Again, sort of.  There are 'filler' lessons where teachers decide to relax before moving on to a new topic, where it's the last day of term and you know no one is motivated enough to do real work.  So you put on a DVD and watch the drool pool on the desks next to the little bent heads.  But such passivity cannot last long.  You are responsible for your charges' learning and accountable to a Head of Department, a Headmaster/mistress and many fee-paying or tax-paying parents.  During lessons, you don’t get a chance to go to the loo and hide for five minutes because you are having a bad day or don't feel well.  And sometimes it is easier to man up and teach your lessons when you are ill rather than come up with an interesting cover assignment and risk the wrath of the teachers who have to look after your lessons while you are gone.

 4. Those who can, do. Those who can't, teach.

In other words, if you had any ambition you would have a proper, challenging, well-paying job.
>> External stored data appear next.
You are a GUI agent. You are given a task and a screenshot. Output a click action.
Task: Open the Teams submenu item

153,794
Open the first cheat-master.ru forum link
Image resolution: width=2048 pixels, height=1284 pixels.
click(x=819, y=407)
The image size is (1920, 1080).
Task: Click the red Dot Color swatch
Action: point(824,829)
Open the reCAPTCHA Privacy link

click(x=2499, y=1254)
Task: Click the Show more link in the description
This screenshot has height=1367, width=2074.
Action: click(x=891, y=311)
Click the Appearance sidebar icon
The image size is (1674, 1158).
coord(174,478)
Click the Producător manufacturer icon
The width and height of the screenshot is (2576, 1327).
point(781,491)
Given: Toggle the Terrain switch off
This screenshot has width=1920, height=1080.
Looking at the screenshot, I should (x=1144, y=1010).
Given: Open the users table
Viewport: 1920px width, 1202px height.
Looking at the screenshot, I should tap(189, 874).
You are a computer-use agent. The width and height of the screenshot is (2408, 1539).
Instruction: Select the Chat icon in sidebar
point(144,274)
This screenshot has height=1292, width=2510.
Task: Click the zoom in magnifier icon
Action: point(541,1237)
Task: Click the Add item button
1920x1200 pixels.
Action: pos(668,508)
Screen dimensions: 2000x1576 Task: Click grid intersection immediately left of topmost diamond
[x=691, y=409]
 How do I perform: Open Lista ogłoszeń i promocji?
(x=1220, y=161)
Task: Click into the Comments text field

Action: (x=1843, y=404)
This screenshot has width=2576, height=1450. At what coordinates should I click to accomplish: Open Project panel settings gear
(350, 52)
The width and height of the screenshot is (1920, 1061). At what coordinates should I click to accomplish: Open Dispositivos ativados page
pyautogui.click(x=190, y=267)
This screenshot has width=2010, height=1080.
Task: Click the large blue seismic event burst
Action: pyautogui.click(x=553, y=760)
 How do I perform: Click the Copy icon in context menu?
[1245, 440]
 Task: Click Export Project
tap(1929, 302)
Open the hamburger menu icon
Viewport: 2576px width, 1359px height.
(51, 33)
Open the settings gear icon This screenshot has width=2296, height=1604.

But you either couldn't get one of those or you were too lazy to really try.  Not even close.  Before I started teaching, I was a copywriter in a large multinational advertising agency.  I had a PA, an office (well, a little one), job security and a good salary.  I did not leave that career behind because I wasn't driven.  I left because after beginning a part-time postgrad degree, I realised that my job didn't really satisfy me anymore.  I wanted to be around people who were as excited about and interested in History as I was.  Admittedly as a secondary school teacher that engagement doesn't happen often - but when it does, when you have a really great lesson or read an incisive, well-written essay, it's an unbelievable high.  I didn't get that when I saw the Visa advert I had worked on in The New York Times Magazine.  Okay, maybe I did a little bit.  Of course there are teachers who are not very good at their jobs.  And that is mainly because they became teachers because they believed numbers 1-4 were true.  Most don't last long.  Research shows the teaching profession has the highest burnout rate of any public service job and if you're in it because you believed it would be easy, then you usually run far and fast very quickly.  A huge majority of the teachers I have met are dedicated and enthusiastic about their jobs and make a real effort to improve.  Luckily for Jago, Tarquin and others, truly terrible teachers are few and far between.

5.  Teachers aren't paid very much.

Yes, this is true.  It shouldn't be true (of course, I would say that).  Dostoyevsky opined that the degree of civilization in a society can be judged by entering its prisons.  I would add schools to that as well.  The opinion that teaching isn’t a worthwhile occupation because the paycheck isn’t big doesn’t diminish the value of our jobs.  Rather it demonstrates the value the speaker puts on money and status and value society puts on what we do.  Big paycheck does not equal valuable and fulfilling career.  Just ask the bankers over at Lehman Brothers.  Oh, wait, you can’t.

All right, the rant is over.  This particular rant, that is.  For now.